**What the task asks:**
All of the lines below should be output exactly as shown.

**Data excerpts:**

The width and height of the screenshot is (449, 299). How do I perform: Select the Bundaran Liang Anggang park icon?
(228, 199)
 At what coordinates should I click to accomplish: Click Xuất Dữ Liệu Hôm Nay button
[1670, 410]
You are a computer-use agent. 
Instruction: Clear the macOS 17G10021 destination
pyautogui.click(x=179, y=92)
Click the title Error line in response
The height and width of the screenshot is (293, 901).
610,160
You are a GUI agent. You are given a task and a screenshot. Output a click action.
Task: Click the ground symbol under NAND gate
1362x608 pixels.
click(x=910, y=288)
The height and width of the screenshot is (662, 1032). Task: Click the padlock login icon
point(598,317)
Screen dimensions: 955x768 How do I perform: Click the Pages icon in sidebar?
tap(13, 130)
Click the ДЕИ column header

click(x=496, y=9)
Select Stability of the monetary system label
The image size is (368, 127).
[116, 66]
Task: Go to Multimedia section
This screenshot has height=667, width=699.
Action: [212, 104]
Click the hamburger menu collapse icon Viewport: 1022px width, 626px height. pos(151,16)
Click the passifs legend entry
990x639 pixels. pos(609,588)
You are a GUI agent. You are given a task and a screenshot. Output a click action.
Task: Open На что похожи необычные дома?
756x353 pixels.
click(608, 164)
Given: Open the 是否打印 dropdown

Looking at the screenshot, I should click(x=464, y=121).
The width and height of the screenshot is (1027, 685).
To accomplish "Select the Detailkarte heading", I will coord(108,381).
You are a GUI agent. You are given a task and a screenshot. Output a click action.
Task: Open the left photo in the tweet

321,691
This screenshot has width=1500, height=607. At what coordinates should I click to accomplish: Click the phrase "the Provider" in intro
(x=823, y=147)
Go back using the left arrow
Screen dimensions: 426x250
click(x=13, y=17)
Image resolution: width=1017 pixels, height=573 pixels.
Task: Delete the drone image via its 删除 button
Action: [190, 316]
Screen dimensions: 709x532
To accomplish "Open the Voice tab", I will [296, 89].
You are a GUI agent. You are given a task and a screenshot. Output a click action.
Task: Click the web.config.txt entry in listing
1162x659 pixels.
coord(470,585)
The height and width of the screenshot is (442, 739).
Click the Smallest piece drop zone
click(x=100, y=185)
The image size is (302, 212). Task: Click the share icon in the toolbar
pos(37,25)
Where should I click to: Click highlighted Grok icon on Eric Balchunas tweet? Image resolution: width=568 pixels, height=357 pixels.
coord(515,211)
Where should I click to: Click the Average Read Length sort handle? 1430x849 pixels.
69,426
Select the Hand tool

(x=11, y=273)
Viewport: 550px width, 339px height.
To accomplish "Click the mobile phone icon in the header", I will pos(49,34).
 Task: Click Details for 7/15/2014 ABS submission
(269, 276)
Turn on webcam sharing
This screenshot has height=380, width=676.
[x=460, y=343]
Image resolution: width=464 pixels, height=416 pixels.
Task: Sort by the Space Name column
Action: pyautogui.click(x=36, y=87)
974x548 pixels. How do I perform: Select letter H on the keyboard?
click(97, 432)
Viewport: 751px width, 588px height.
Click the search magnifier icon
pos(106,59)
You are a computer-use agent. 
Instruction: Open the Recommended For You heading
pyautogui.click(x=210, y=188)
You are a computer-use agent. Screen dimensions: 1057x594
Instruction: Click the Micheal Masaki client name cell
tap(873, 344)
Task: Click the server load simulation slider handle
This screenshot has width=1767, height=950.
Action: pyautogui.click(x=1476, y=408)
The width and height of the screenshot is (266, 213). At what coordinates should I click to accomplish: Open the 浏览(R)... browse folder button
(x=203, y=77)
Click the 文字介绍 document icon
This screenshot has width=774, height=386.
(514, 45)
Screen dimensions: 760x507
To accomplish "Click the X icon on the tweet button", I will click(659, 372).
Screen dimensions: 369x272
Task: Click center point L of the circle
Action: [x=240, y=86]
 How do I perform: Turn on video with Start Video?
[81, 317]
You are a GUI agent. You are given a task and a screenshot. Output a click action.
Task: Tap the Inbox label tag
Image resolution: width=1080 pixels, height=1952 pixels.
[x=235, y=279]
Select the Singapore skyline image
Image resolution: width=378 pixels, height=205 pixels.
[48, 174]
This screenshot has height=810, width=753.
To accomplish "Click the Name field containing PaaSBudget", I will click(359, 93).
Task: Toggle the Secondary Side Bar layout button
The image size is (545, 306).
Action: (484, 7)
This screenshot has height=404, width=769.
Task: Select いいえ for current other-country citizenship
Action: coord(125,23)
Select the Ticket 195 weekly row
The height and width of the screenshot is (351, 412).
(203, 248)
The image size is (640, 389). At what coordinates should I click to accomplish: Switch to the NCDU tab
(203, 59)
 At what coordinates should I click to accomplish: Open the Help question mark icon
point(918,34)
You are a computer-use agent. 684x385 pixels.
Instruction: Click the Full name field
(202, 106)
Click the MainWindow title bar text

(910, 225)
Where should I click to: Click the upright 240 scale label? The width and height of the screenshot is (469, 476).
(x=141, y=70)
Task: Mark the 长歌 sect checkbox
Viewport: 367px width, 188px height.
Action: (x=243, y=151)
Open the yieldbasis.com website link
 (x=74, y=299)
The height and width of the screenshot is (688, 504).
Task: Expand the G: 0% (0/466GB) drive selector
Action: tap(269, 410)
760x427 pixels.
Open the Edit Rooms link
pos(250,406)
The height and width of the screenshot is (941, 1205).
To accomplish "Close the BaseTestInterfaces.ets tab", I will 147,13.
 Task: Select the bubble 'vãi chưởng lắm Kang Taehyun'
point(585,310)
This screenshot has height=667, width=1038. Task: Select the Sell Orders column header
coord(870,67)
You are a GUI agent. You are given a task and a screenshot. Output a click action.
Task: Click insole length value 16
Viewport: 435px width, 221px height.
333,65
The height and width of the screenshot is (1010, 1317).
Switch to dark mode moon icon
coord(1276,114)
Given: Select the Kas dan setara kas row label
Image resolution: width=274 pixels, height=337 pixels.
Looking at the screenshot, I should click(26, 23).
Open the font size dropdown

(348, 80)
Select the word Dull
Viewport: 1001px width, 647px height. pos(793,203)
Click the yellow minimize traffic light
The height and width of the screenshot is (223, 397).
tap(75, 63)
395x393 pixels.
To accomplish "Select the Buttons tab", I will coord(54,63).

**Solution to this problem:**
The width and height of the screenshot is (449, 299). How do I perform: Select the Bundaran Liang Anggang park icon?
(228, 199)
 At what coordinates should I click to accomplish: Click Xuất Dữ Liệu Hôm Nay button
[1670, 410]
You are a computer-use agent. 
Instruction: Clear the macOS 17G10021 destination
pyautogui.click(x=179, y=92)
Click the title Error line in response
The height and width of the screenshot is (293, 901).
610,160
You are a GUI agent. You are given a task and a screenshot. Output a click action.
Task: Click the ground symbol under NAND gate
1362x608 pixels.
click(x=910, y=288)
The height and width of the screenshot is (662, 1032). Task: Click the padlock login icon
point(598,317)
Screen dimensions: 955x768 How do I perform: Click the Pages icon in sidebar?
tap(13, 130)
Click the ДЕИ column header

click(x=496, y=9)
Select Stability of the monetary system label
The image size is (368, 127).
[116, 66]
Task: Go to Multimedia section
This screenshot has height=667, width=699.
Action: [212, 104]
Click the hamburger menu collapse icon Viewport: 1022px width, 626px height. pos(151,16)
Click the passifs legend entry
990x639 pixels. pos(609,588)
You are a GUI agent. You are given a task and a screenshot. Output a click action.
Task: Open На что похожи необычные дома?
756x353 pixels.
click(608, 164)
Given: Open the 是否打印 dropdown

Looking at the screenshot, I should click(x=464, y=121).
The width and height of the screenshot is (1027, 685).
To accomplish "Select the Detailkarte heading", I will coord(108,381).
You are a GUI agent. You are given a task and a screenshot. Output a click action.
Task: Open the left photo in the tweet

321,691
This screenshot has width=1500, height=607. At what coordinates should I click to accomplish: Click the phrase "the Provider" in intro
(x=823, y=147)
Go back using the left arrow
Screen dimensions: 426x250
click(x=13, y=17)
Image resolution: width=1017 pixels, height=573 pixels.
Task: Delete the drone image via its 删除 button
Action: [190, 316]
Screen dimensions: 709x532
To accomplish "Open the Voice tab", I will [296, 89].
You are a GUI agent. You are given a task and a screenshot. Output a click action.
Task: Click the web.config.txt entry in listing
1162x659 pixels.
coord(470,585)
The height and width of the screenshot is (442, 739).
Click the Smallest piece drop zone
click(x=100, y=185)
The image size is (302, 212). Task: Click the share icon in the toolbar
pos(37,25)
Where should I click to: Click highlighted Grok icon on Eric Balchunas tweet? Image resolution: width=568 pixels, height=357 pixels.
coord(515,211)
Where should I click to: Click the Average Read Length sort handle? 1430x849 pixels.
69,426
Select the Hand tool

(x=11, y=273)
Viewport: 550px width, 339px height.
To accomplish "Click the mobile phone icon in the header", I will pos(49,34).
 Task: Click Details for 7/15/2014 ABS submission
(269, 276)
Turn on webcam sharing
This screenshot has height=380, width=676.
[x=460, y=343]
Image resolution: width=464 pixels, height=416 pixels.
Task: Sort by the Space Name column
Action: pyautogui.click(x=36, y=87)
974x548 pixels. How do I perform: Select letter H on the keyboard?
click(97, 432)
Viewport: 751px width, 588px height.
Click the search magnifier icon
pos(106,59)
You are a computer-use agent. 
Instruction: Open the Recommended For You heading
pyautogui.click(x=210, y=188)
You are a computer-use agent. Screen dimensions: 1057x594
Instruction: Click the Micheal Masaki client name cell
tap(873, 344)
Task: Click the server load simulation slider handle
This screenshot has width=1767, height=950.
Action: pyautogui.click(x=1476, y=408)
The width and height of the screenshot is (266, 213). At what coordinates should I click to accomplish: Open the 浏览(R)... browse folder button
(x=203, y=77)
Click the 文字介绍 document icon
This screenshot has width=774, height=386.
(514, 45)
Screen dimensions: 760x507
To accomplish "Click the X icon on the tweet button", I will click(659, 372).
Screen dimensions: 369x272
Task: Click center point L of the circle
Action: [x=240, y=86]
 How do I perform: Turn on video with Start Video?
[81, 317]
You are a GUI agent. You are given a task and a screenshot. Output a click action.
Task: Tap the Inbox label tag
Image resolution: width=1080 pixels, height=1952 pixels.
[x=235, y=279]
Select the Singapore skyline image
Image resolution: width=378 pixels, height=205 pixels.
[48, 174]
This screenshot has height=810, width=753.
To accomplish "Click the Name field containing PaaSBudget", I will click(359, 93).
Task: Toggle the Secondary Side Bar layout button
The image size is (545, 306).
Action: (484, 7)
This screenshot has height=404, width=769.
Task: Select いいえ for current other-country citizenship
Action: coord(125,23)
Select the Ticket 195 weekly row
The height and width of the screenshot is (351, 412).
(203, 248)
The image size is (640, 389). At what coordinates should I click to accomplish: Switch to the NCDU tab
(203, 59)
 At what coordinates should I click to accomplish: Open the Help question mark icon
point(918,34)
You are a computer-use agent. 684x385 pixels.
Instruction: Click the Full name field
(202, 106)
Click the MainWindow title bar text

(910, 225)
Where should I click to: Click the upright 240 scale label? The width and height of the screenshot is (469, 476).
(x=141, y=70)
Task: Mark the 长歌 sect checkbox
Viewport: 367px width, 188px height.
Action: (x=243, y=151)
Open the yieldbasis.com website link
 (x=74, y=299)
The height and width of the screenshot is (688, 504).
Task: Expand the G: 0% (0/466GB) drive selector
Action: tap(269, 410)
760x427 pixels.
Open the Edit Rooms link
pos(250,406)
The height and width of the screenshot is (941, 1205).
To accomplish "Close the BaseTestInterfaces.ets tab", I will 147,13.
 Task: Select the bubble 'vãi chưởng lắm Kang Taehyun'
point(585,310)
This screenshot has height=667, width=1038. Task: Select the Sell Orders column header
coord(870,67)
You are a GUI agent. You are given a task and a screenshot. Output a click action.
Task: Click insole length value 16
Viewport: 435px width, 221px height.
333,65
The height and width of the screenshot is (1010, 1317).
Switch to dark mode moon icon
coord(1276,114)
Given: Select the Kas dan setara kas row label
Image resolution: width=274 pixels, height=337 pixels.
Looking at the screenshot, I should click(26, 23).
Open the font size dropdown

(348, 80)
Select the word Dull
Viewport: 1001px width, 647px height. pos(793,203)
Click the yellow minimize traffic light
The height and width of the screenshot is (223, 397).
tap(75, 63)
395x393 pixels.
To accomplish "Select the Buttons tab", I will coord(54,63).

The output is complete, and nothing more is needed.